Following earlier renders of the Galaxy S11 and S11e, OnLeaks has just revealed (via CashKaro) the first renders of the bigger Galaxy S11+. The overall look is generally the same as the two smaller phones, down to the hole-punch display and curved screen edges, but our eyes can't help but be drawn to the downright strange camera hump. Honestly, it looks like someone threw the cameras randomly at the back corner of the phone, and wherever they landed, they just sort of stuck.
A face only a mother could love. Image: CashKaro
According to the information associated with the renders, the S11+ will have five total camera lenses, plus two smaller sensors — with one rumored to be laser autofocus. The placement of the flash assembly isn't yet confirmed, but apparently, that haphazard configuration of cameras is. At least one of those lenses is expected to provide a 5x optical zoom, with the same report claiming the phone will also have a 108MP primary camera.
Preliminary dimensions for the phone based on these renders clock in at 166.9 x 76 x 8.8 mm, with a chunkier 10.2mm thickness at the cross-eyed camera bump. The back appears to be a single piece of glass outside the black-masked camera hump and its bezel, curved on the left and right edges, much like the glass covering the front display.
Power and volume buttons are together on the right side according to the images provided, studded into the thin metal frame (though CashKaro says they're on the left — strange). As with the smaller models, there's no headphone jack, and the lone USB Type-C port rests dead-center on the bottom polished metal edge next to the down-firing speaker and what looks like a microphone hole. The polished metal top is unadorned, save what we assume is a mic-hole cutout.
As with previous models in the line, there's no visible fingerprint sensor, so it almost assuredly has an in-display reader, like the prior Note10 and S10 series.
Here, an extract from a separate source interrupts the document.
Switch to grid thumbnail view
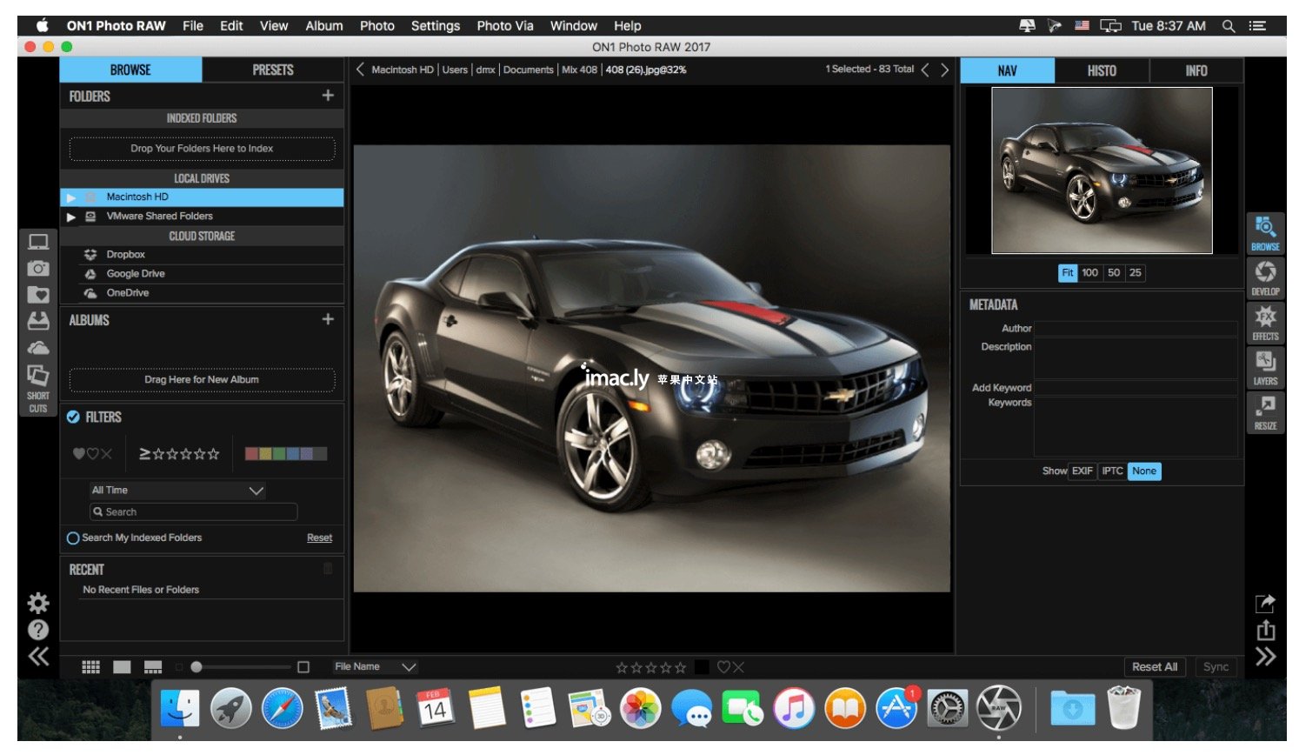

It's possible (as in: we sincerely hope) that these renders showing the trypophobia-inducing, seemingly random camera configuration are in error, but OnLeaks has a pretty good record, and his previous renders for the smaller phones showed cameras in a line/grid as common sense and decency would expect. It's not the first time we've seen such a confusing camera assembly, but it's still pretty odd. If there's a reason for it, perhaps Samsung can explain it later.